Monday, Apr. 19, 1999

For African Americans, Uncovering a Painful Past

By Sandra Lee Jamison

It is easier for African-Americans to talk about their roots these days than it was even a decade ago. People then didn't openly debate the slave descendants of Thomas Jefferson, discuss black slave owners or see whites sitting alongside blacks searching for their shared African ancestors.

Since the first broadcast of the groundbreaking 1977 miniseries Roots, Hollywood, in such films as Glory, Amistad and Beloved, has helped depict a more complex picture of race relations in early America. Combined with new literature and scholarship on the African American experience such as John Hope Franklin's Runaway Slaves, the companion to the four-part, six-hour PBS series Africans in America: America's Journey Through Slavery, and Microsoft's CD-ROM encyclopedia, the Encarta Africana, there is respect and understanding for the lives of African ancestors.

But this new openness cannot repair all the damage done to the historical record of black people, nor overcome the pain of re-creating it. For even after slavery, segregation forced the creation of two Americas, and family-history seekers must be equipped to navigate in two sets of records--one black and one white. Racial identities were sometimes hidden as blacks "passed" from one race for societal survival. Military records, church archives, city directories, newspapers and a wealth of information from county, state and federal government agencies have to be researched with race in mind.

For many, the hardest part of piecing together individual lives of your family line is finding them listed in the same inventories that include cattle, plows and flatware--not just hard but gut wrenching.

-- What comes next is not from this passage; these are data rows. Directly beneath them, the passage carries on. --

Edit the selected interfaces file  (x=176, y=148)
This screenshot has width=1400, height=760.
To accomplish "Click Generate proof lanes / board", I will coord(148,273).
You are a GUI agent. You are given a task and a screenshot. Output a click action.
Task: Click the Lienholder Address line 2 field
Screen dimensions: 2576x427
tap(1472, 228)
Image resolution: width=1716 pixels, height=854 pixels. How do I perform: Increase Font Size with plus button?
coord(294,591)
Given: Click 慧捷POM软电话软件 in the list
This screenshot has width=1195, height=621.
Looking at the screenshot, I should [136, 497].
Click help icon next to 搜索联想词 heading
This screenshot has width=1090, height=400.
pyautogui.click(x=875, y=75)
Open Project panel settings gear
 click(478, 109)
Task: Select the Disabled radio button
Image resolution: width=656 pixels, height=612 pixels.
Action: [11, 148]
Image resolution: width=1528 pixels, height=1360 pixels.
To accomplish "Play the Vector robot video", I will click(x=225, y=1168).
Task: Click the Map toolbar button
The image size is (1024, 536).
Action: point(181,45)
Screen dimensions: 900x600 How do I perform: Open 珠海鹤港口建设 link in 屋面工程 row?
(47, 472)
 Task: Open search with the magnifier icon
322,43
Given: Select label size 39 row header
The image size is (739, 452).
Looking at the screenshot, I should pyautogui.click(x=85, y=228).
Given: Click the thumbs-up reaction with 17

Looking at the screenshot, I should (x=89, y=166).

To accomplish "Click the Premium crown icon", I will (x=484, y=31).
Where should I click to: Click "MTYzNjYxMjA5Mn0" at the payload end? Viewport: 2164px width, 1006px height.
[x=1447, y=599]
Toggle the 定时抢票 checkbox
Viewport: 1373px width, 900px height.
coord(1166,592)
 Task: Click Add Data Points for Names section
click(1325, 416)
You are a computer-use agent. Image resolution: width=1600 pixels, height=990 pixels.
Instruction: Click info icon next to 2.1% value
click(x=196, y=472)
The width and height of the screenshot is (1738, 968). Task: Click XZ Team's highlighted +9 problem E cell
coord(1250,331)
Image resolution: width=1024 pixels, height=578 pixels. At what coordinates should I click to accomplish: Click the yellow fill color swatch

For Southern plantation owners and gentleman farmers, enslaved Africans were simply investments. Ledgers and diaries from their estate archives documented who had to be fed, housed and rationed clothing, blankets and utensils: "Essie" received a pot, ladle and blankets for her child, and "Mose" was hired out to a neighboring farm.

Practically speaking, slave transactions provide solid genealogical connections. Slave names are recorded in wills, bills of sale and even dowries. Records from slave-ship cargo lists, captain's logbooks, ship route maps, white family histories and oral histories once available only in obscure books and dusty archives are available today on computer databases and widely disseminated via the Internet and on CD-ROMS.

And more is on the way. The University of North Carolina at Chapel Hill has received a grant from the National Endowment for the Humanities to digitize deteriorating pages of diaries, autobiographies, primary texts and slave narratives for inclusion in the university's database.

There are two websites valued and respected as resources for up-to-date information and discussion for the African ancestored. One is a website founded by Mississippi State University, Afrigeneas www.msstate.edu/Archives/History/afrigen/) the other is Christine's genealogy website www.ccharity.com)

Today's tools certainly make the search for black roots easier. The trick is to steel yourself for what you are likely to find.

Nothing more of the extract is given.